*AIM:* Reproduce the lines from the one containing "Given: Uncheck the Company name attribute" through the end of the entries, leaving out the pictures.

— BEGIN MATERIAL SUPPLIED —

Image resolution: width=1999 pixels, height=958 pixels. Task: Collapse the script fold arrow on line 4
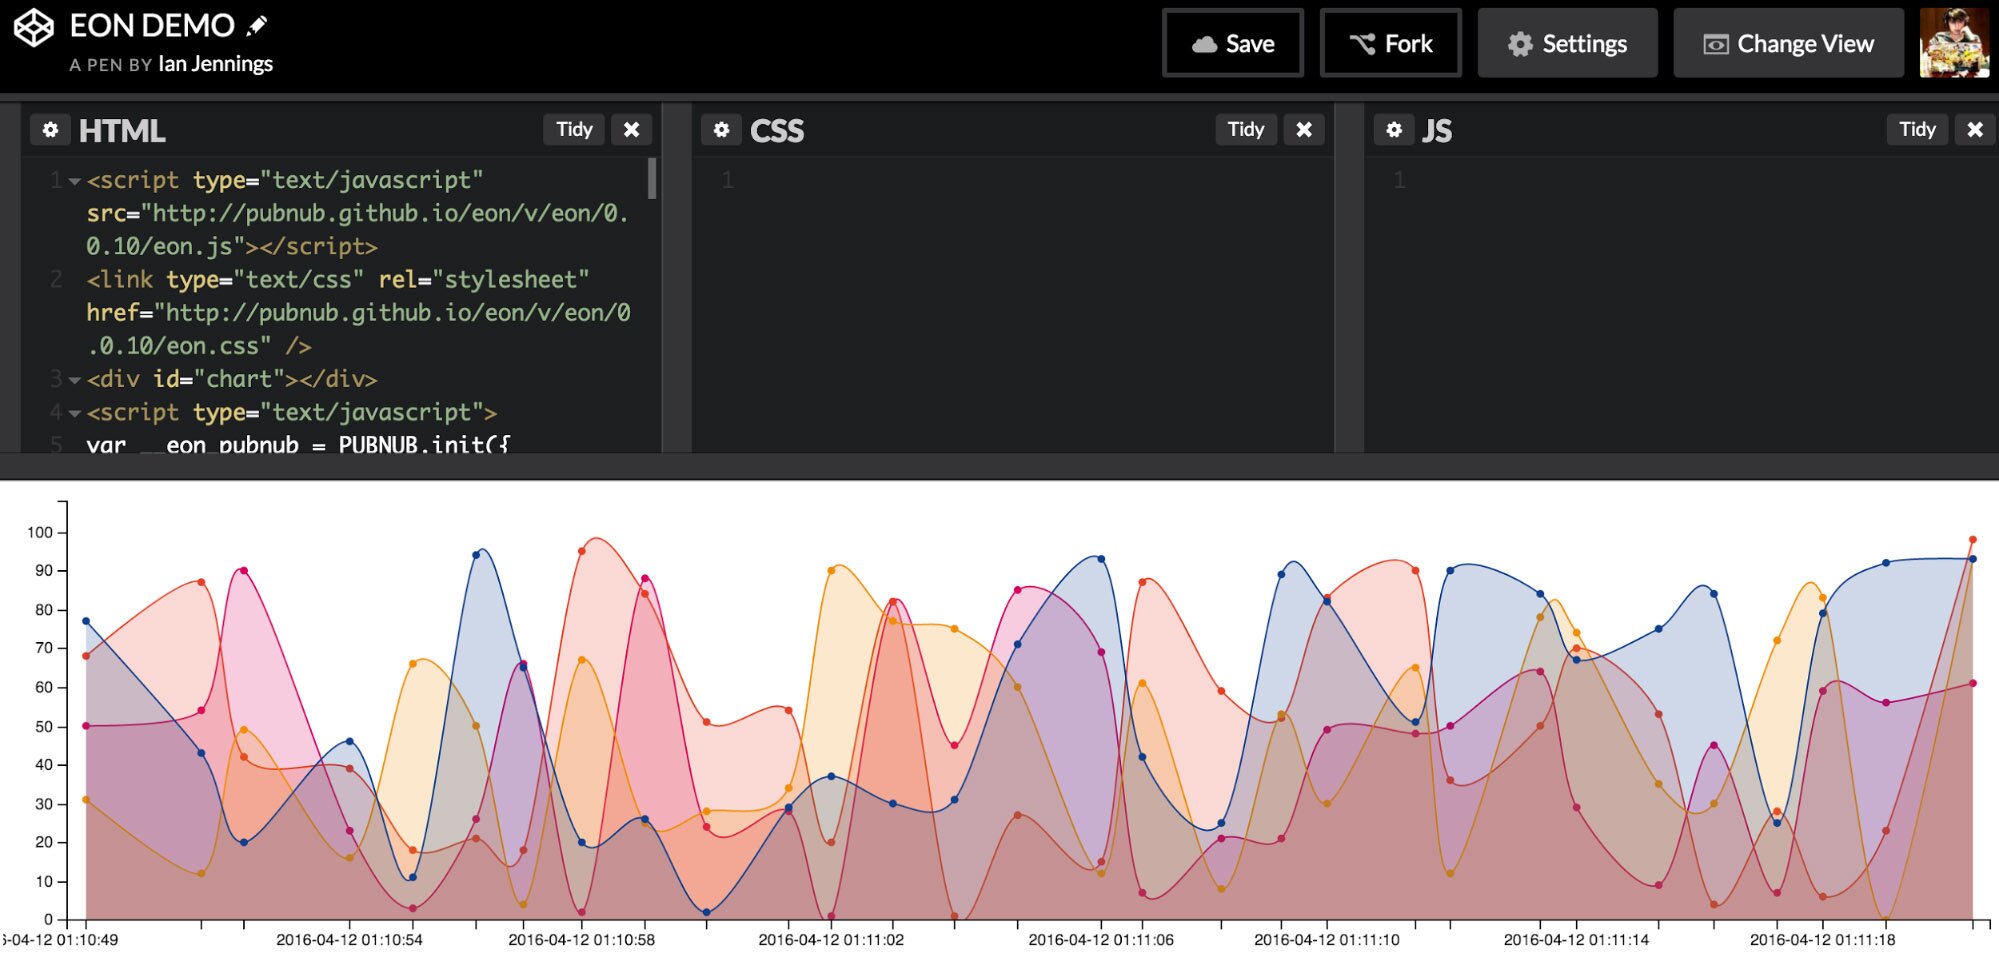(x=75, y=413)
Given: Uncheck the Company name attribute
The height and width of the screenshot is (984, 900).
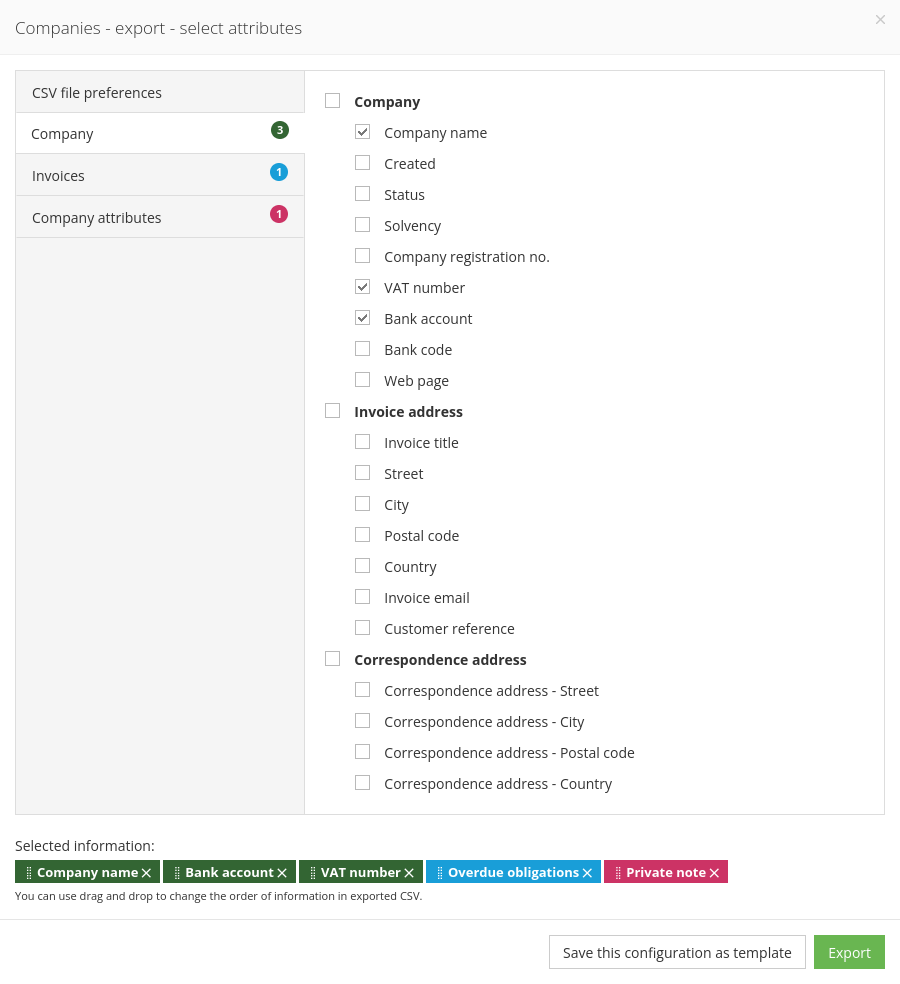Looking at the screenshot, I should coord(362,131).
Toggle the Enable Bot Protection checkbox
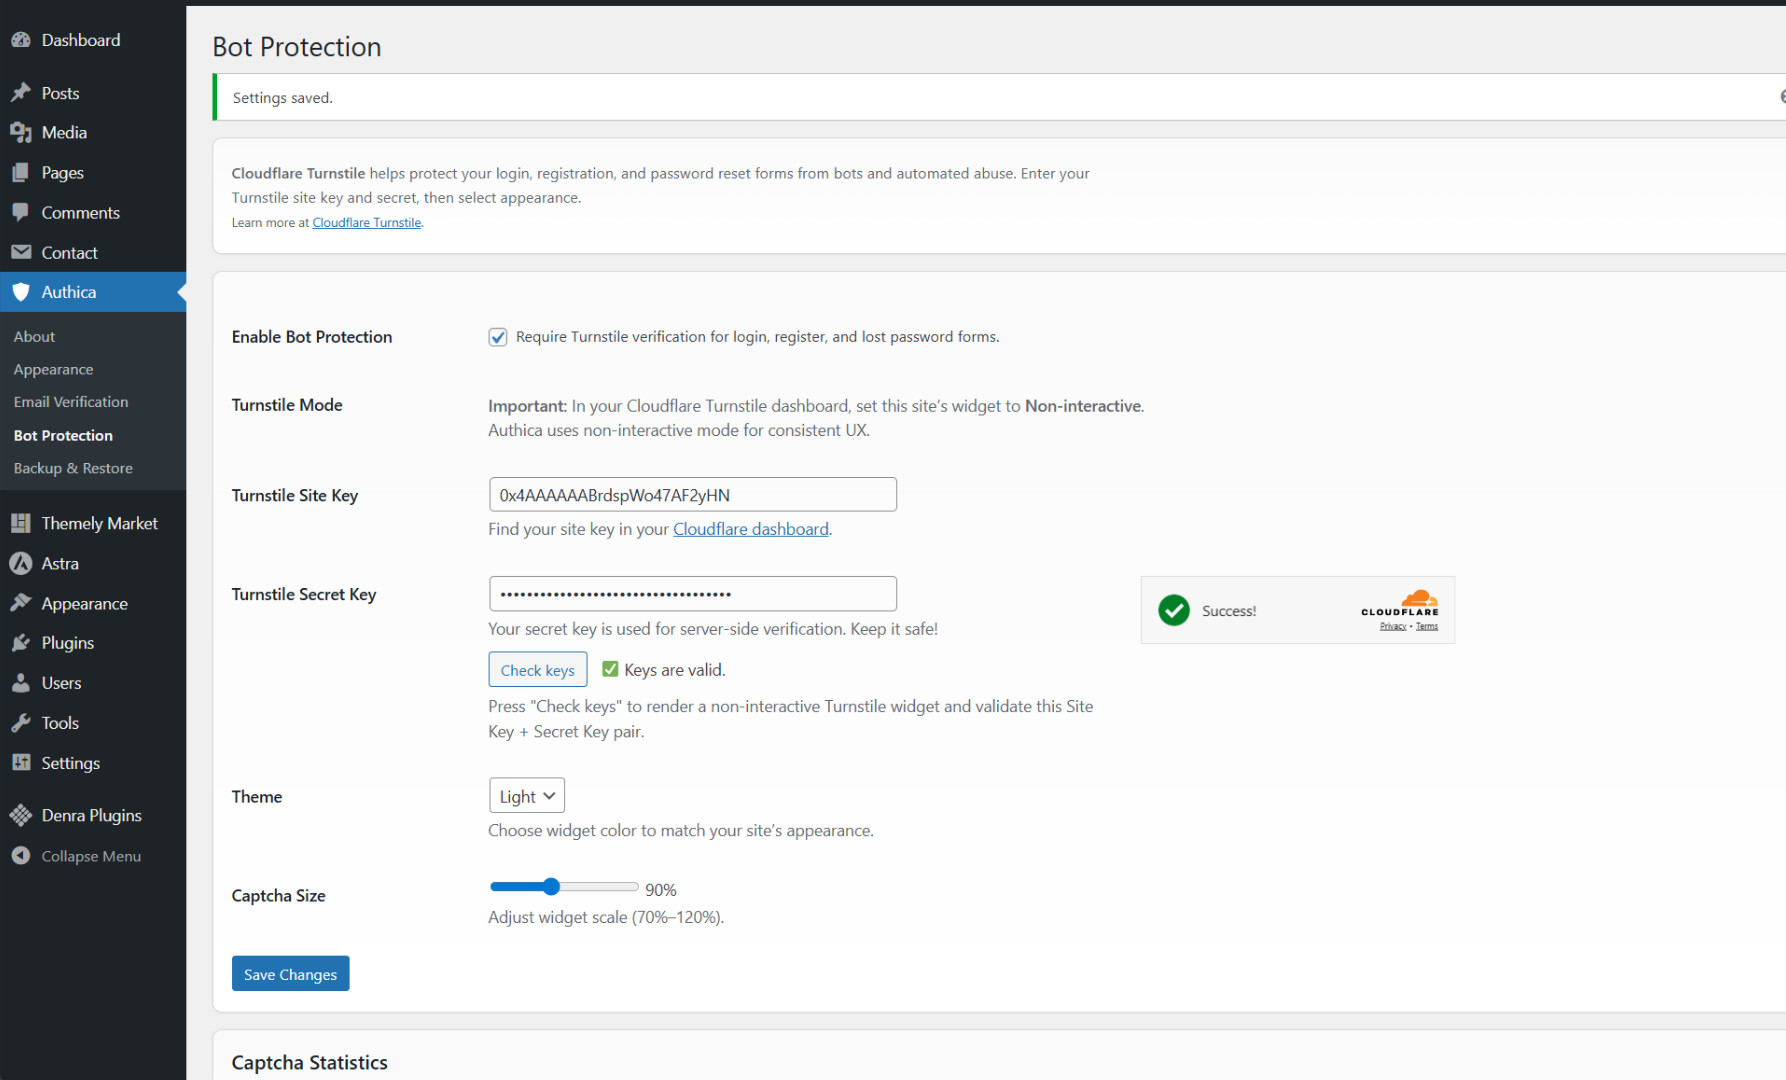Viewport: 1786px width, 1080px height. pyautogui.click(x=498, y=337)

— END MATERIAL SUPPLIED —

*RESPONSE TO THIS TASK:*
Given: Uncheck the Company name attribute
The height and width of the screenshot is (984, 900).
Looking at the screenshot, I should coord(362,131).
Toggle the Enable Bot Protection checkbox
Viewport: 1786px width, 1080px height. pyautogui.click(x=498, y=337)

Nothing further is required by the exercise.